Un brasero mal apagado, un fogón mal extinguido, un caldo que hubo que hacer a medianoche, una colilla indiscreta… y ¡adiós, Pasmo de Sicilia!, ¡adiós, cuadro de las Lanzas!, ¡adiós, Sacra Familia del Pajarito!, ¡adiós, Testamento de Isabel la Católica!, ¡adiós, Vírgenes y Cristos, Apolos y Venus, héroes y borrachos, reyes y bufones, diosas de Tiziano y anacoretas de Ribera, visiones de Fra Angélico y desahogos de Teniers!

Inmensa debiera ser la responsabilidad para los que no han querido cortar abusos a tiempo, y conjurar peligros oportunamente; pero ¿qué es en Esparta la responsabilidad? Una palabra hueca.

El ministro de Fomento, herido

Entre los personajes que vimos acudir en primer término al teatro de la catástrofe está el Sr. Linares Rivas.

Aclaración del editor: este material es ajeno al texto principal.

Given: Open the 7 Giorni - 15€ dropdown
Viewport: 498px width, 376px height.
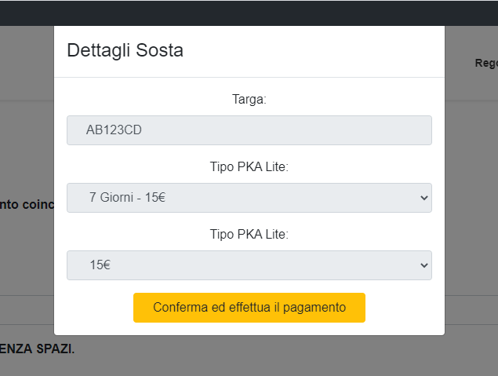Looking at the screenshot, I should tap(249, 198).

—¡Qué debut! —como habíamos oído decir momentos antes.

El ministro de Fomento se mostraba grandemente indignado al enterarse del origen probable del siniestro.

—Pero ¿en qué pensaban mis antecesores? —gritaba—. Esto se hallaba en el más escandaloso de los abandonos, en la más ignominiosa de las desidias… ¿A quién se le ocurre tolerar que en los desvanes del Museo se albergase toda una muchedumbre, con niños, mujeres, perros y gatos? ¿Cómo lo consentían los directores de la Institución Pública? ¿Cómo lo autorizaban los ministros de Fomento?…

El Sr. Linares Rivas, al ver la escasa atención que se prestaba a sus elocuentes apóstrofes, comprendió que el tiempo no estaba para discursos, sino para hechos.

Dejó, pues, la palabra, y se lanzó, con resolución digna de todo encomio, hacia el mismo lugar del peligro… Confundido entre varios soldados de artillería, algunos obreros y tres o cuatro compañeros nuestros de la prensa, le vimos penetrar en el Museo por la puerta principal.

Momentos después, le veíamos salir en brazos de varias personas que acababan de arrebatarle a una muerte segura. Al querer entrar en la sala de ingreso a la galería principal, se hundió el techo y un tablón incendiado alcanzó al señor Linares Rivas en un hombro.

La herida no parece ser de gravedad, mas no por eso es menos meritoria la esforzada y generosa conducta del señor ministro de Fomento.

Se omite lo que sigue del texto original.